On the other hand... my wife love her 40mm pancake on her 100D! Small and less obtrusive!


----------



## candyman (Apr 26, 2014)

adhocphotographer said:


> For me, it is wider... I love my 24L on my 5D mkIII... I like to get up-close and personal...
> 
> Most of these shots are with that combo:
> http://www.adhocphotographer.com/203252/2514077/projects/street-portraits-india
> ...



Those are some great pictures!
I guess that what focal length is what makes you feel comfortable. 
I am still torn up between the sigma 35 and the sigma 50


----------



## gshocked (Apr 27, 2014)

adhocphotographer said:


> For me, it is wider... I love my 24L on my 5D mkIII... I like to get up-close and personal...
> 
> Most of these shots are with that combo:
> http://www.adhocphotographer.com/203252/2514077/projects/street-portraits-india
> ...



Thank you so much for sharing! I see why you like a 24mmL. Yes its wide angle, however, you have been able to use a wide enough aperture to isolate your subjects.


----------



## surapon (Apr 27, 2014)

gshocked said:


> Hi all,
> 
> I was having a chat with a group of photographers and it was interesting what their options were on the "perfect" lens for street photography? Some opinions resonated with my own and others were completely foreign yet thought provoking.
> 
> ...



Dear friend gshocked.
For me, Just me, I have 3 cameras with me on the street shooting:
1) EOS-M with EF-M 22 mm F/ 2.0 for normal scenery shot, set AV. mode at F= 8.0, ISO = AUTO.
2) Canon 5D MK II, with EF 24-70 mm.
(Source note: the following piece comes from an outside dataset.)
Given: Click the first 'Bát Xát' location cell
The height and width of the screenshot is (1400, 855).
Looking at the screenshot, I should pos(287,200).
F/ 2.8 L , set AV. Mode at F = 5.6 , ISO = 100 for Mini Portrait of the street people.
3) Canon 7D with EF 70-200mm. L IS. Set at TV. Mode at SS = 1/320 SEC. ISO = 200 , For sneak shots of the street people far away, Beautiful sexy lady with fancy dress, or snap shot at the police in actions.
4) yes, I have EF 85 MM F/ 1.2 L MK II at my belt lens box, Just for when I see the Handsome/ Beautiful Movie stars on the street, Shoot them with F = 1.2 , to get rid of the busy back ground people around them.
Well, Yes, This just my IDEA, and I use almost every times in my Love Hobby.
Good luck, and Happy hunting---For Great/ Master Piece Photos.
Surapon

PS. OH-O--I forget the most important Lens for the City scape = The Best of the Best Lens in the world is Canon TS-E 24 mm F/ 3.5 L MK II Tilt and Shift Lens for the Best Tall building in downtown area---Must with Heliopan CIR. PL. FILTER too.


----------



## adhocphotographer (Apr 27, 2014)

Oooops, I forgot shooting mode and focusing...
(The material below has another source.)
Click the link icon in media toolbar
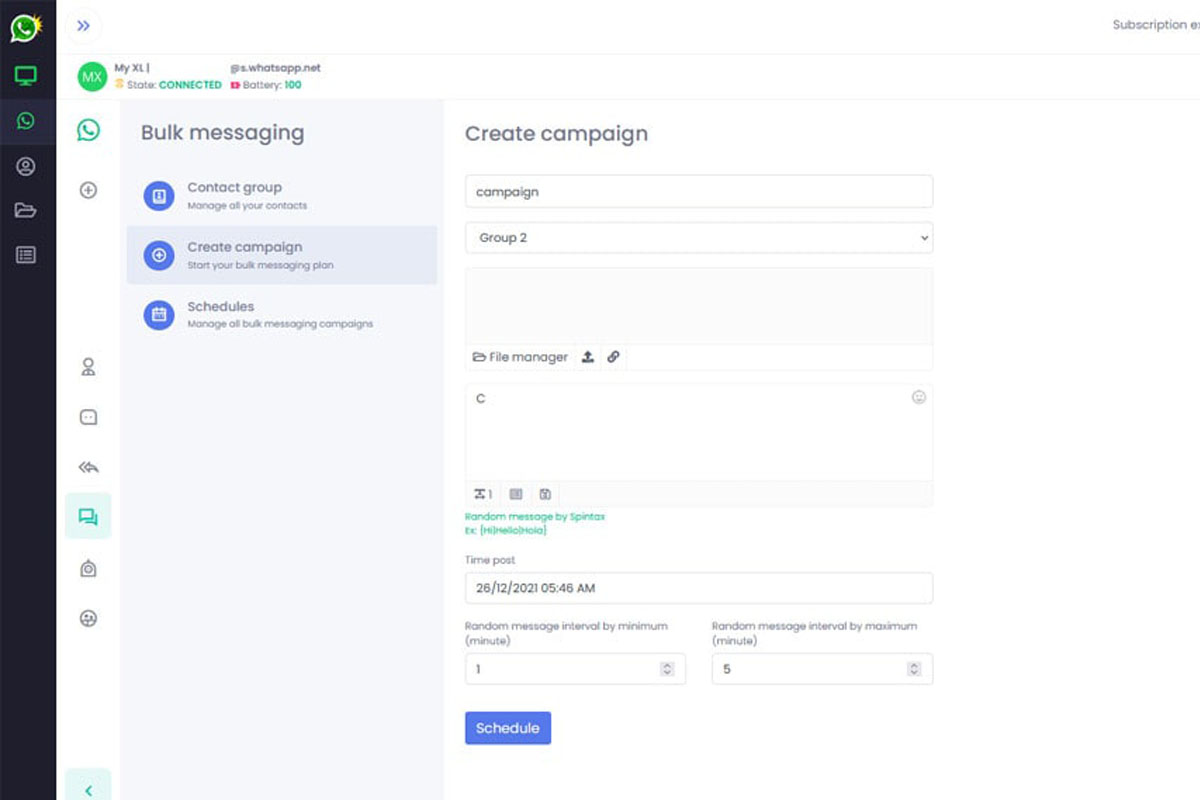This screenshot has height=800, width=1200. [x=613, y=357]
I used 1 point expanded autofocus and f1.4-5.6... aperture depends on the dof i want... I like wide open though! ;D


----------



## Arctic Photo (Apr 27, 2014)

Any, depending on what I try to do. I'd like to say the 35L, but I know I often end up with the 24-105 in the end.


----------



## surapon (Apr 27, 2014)

OH-O--I forget the most important Lens for the City scape = The Best of the Best Lens in the world is Canon TS-E 24 mm F/ 3.5 L MK II Tilt and Shift Lens for the Best Tall building in downtown area---Must with Heliopan CIR. PL. FILTER too.


----------



## Ruined (Apr 27, 2014)

I'd go with one of three:

1. Canon EF 35mm f/2 IS USM - Small, light, discreet yet allows for fantastic environmental street portraits. Probably the safest and most functional lens to use.

2. Canon EF 50mm f/1.2L USM - Still relatively small, wide enough to capture the whole scene, and the "dreamy" bokeh is perfect for capturing "moments in time."

3. Canon EF 135mm f/2L USM - Simply, the best "spy" lens that allows you to shoot afar without being too noticeable.


----------



## Denyen (Apr 27, 2014)

I like to stay light and discrete when I'm traveling, so my street kit consists of my two cheapest lenses: the 35mm 2.0 IS and the old 100mm 2.0 paired with my 5DIII.

Both are very fast, and very sharp. The 100mm has a little less interesting colours and the well known purple fringing problem when shot wide open and in sharp sunlight, but it's very stealthy little lens that can get some nice close-ups
without looking like a paparazzi.


----------



## drmikeinpdx (Apr 27, 2014)

Do any of you feel that image stabilization is helpful for street photography?


----------



## fugu82 (Apr 27, 2014)

I love my 24-70 f/4 IS for street shots. Very sharp, versatile, unobtrusive, super IS, and a neat cheezy 0.7 macro for the little stuff.


----------



## slclick (Apr 28, 2014)

pancake


----------



## tolusina (Apr 28, 2014)

Thread title;
"What is the perfect lens for street photography?", reads like a trick question. Is it?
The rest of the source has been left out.